- WHAT TO PRODUCE: Output the lines of the entries below beginning at the one with "Task: Click the" and ending with the last, exactly as written and without pictures.
★ ★ ★ ★
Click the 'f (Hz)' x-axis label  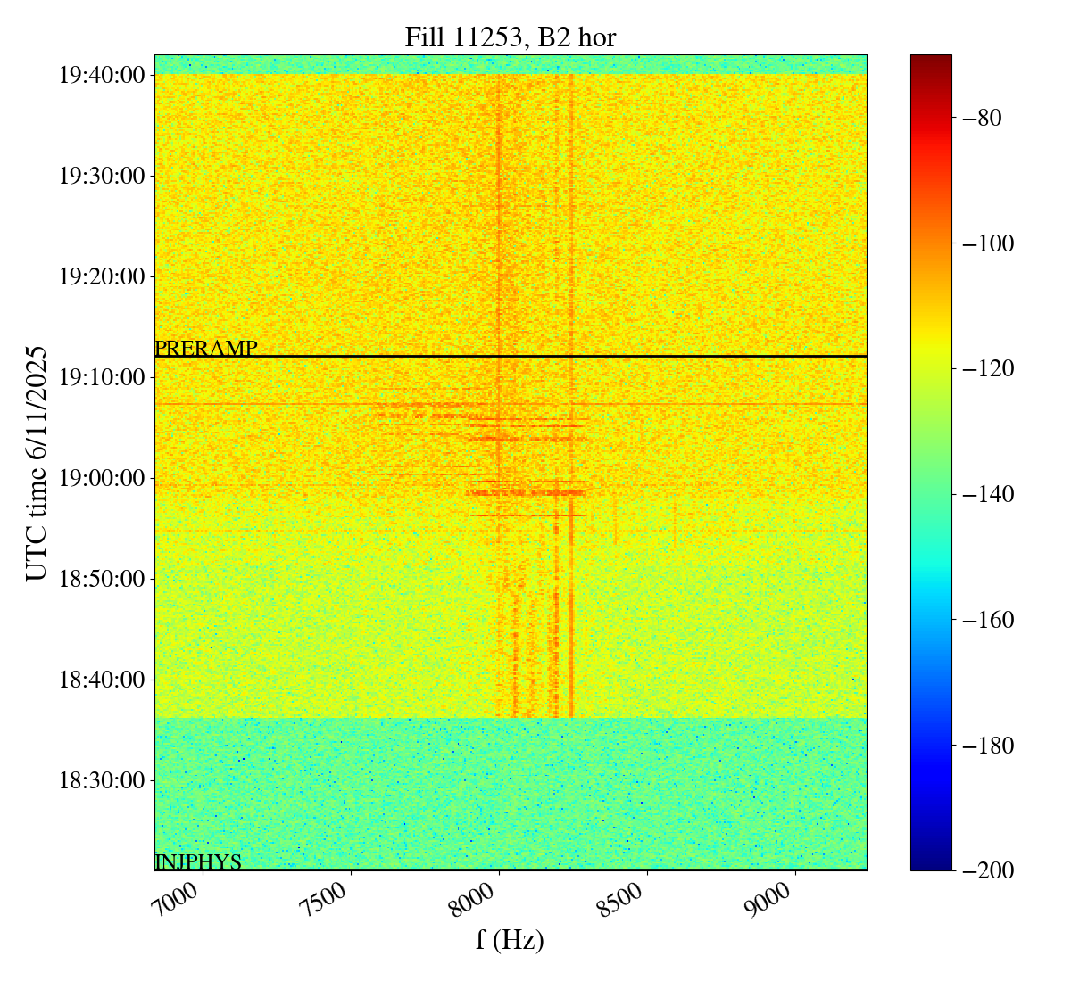(510, 939)
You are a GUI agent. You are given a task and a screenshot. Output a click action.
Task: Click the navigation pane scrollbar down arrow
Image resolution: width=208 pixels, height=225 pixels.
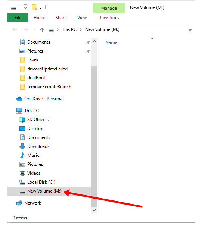pos(94,210)
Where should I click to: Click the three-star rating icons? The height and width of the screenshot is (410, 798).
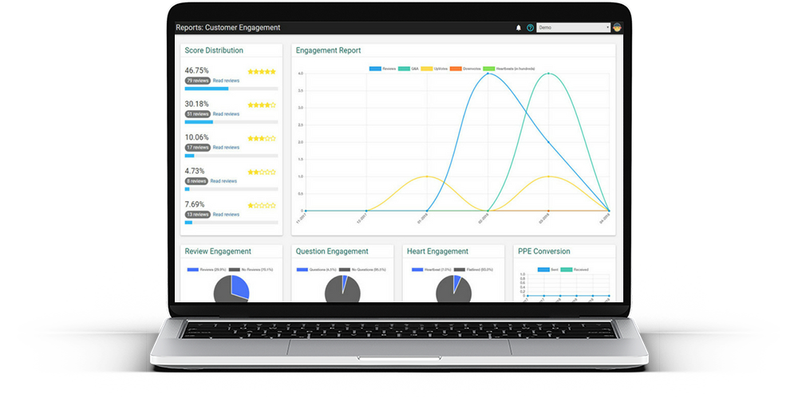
★ ★ ★ ★
- EXERCISE ANSWER:
Task: Click the navigation pane scrollbar down arrow
Image resolution: width=208 pixels, height=225 pixels.
pos(94,210)
Where should I click to: Click the three-star rating icons? The height and width of the screenshot is (410, 798).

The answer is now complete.